In vitro release study
Hydrogels containing 20µg of pshRNA were weighed into sealed sample tubes and incubated in PBS (pH 7.4) at 37°C with shaking at 75 rpm. At predetermined intervals, the samples were centrifuged at 14000 rpm for 30 min. The supernatants were collected and replaced with the same volume of fresh buffer (Gao et al. 2020). The amount of pshRNA released in the supernatant was measured spectrophotometrically at 260 nm. The supernatant of hydrogel without pshRNA was used as blank control.
In vitro transfection study
MDA-MB-231 cells were cultured in DMEM with 10% FBS, 100mM L-glutamine, and 100mM antibiotic solution (penicillin/streptomycin) in an incubator (Sanyo, Japan) with 5% CO2 at 37°C. The cells were seeded in a 24-well plate at a cell density of 2.5 x 105 cells/well and incubated overnight. When the cells reached approximately 70% confluence, the medium on the cells was removed and hydrogels with 1µg pshRNA and without pshRNA were administered to cells with serum-free medium. Nine groups were constituted: control group (untransfected cells), free pshRNA CTNNB1 group, blank Nac1, Nac2, and Nac3 hydrogel groups, pshRNA CTNNB1-loaded Nac1, Nac2, and Nac3 hydrogel groups, pshRNA NC-loaded hydrogel group. After the cells were incubated for 4–6 hours, a fresh medium with 10% serum was added to the cells. After 72h from transfection of the hydrogels containing pshRNA, the cells were observed using a fluorescence microscope (Olympus CKX41, Japan) to image GFP expression.

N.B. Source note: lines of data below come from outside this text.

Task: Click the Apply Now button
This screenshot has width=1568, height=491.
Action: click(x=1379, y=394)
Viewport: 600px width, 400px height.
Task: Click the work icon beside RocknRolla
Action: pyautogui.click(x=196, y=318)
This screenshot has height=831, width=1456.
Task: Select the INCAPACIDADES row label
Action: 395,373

Determination of CTNNB1 expression
CTNNB1 levels in cells after transfection were determined using the ELISA method. The ELISA assay was performed according to the manufacturer's protocol. CTNNB1 levels were determined using absorbance values spectrophotometrically measured at 450 nm. The decrease in the concentration of CTNNB1 in transfected cells was determined relative to untransfected cells. Three samples were studied for each group.
Cell viability assay
The effect of prepared alginate-chitosan hydrogels on cell proliferation was determined by MTT assay. MDA-MB-231 cells seeded into 96-well cell culture plates at a concentration of 4x103 were incubated overnight at 37°C and 5% CO2. After removing the medium from the cells, the prepared hydrogels were applied to the cells with a serum-free medium. After 4–6 h of incubation, fresh medium with 10% serum was added to each well. After 72 hours, 10 µl of MTT reagent was added to the wells, and the cells were incubated for 4–6 hours at 37°C and 5% CO2. Formazan crystals formed by living cells in MTT-treated cells were dissolved with 10% SDS (sodium dodecyl sulfate) solution. Absorbances of the samples were measured spectrophotometrically at 550 nm and 690 nm. Cell viability (%) of the hydrogel-treated groups was determined compared to the control group (untreated cells).
Statistical analysis
Results were expressed as the mean ± standard deviation (SD). The treatment groups were analyzed using One-way ANOVA with Tukey's multiple comparisons test. All analyses were performed using GraphPad Prism 8.0.1 (GraphPad Software, San Diego, CA). P < 0.05 was considered to be statistically significant.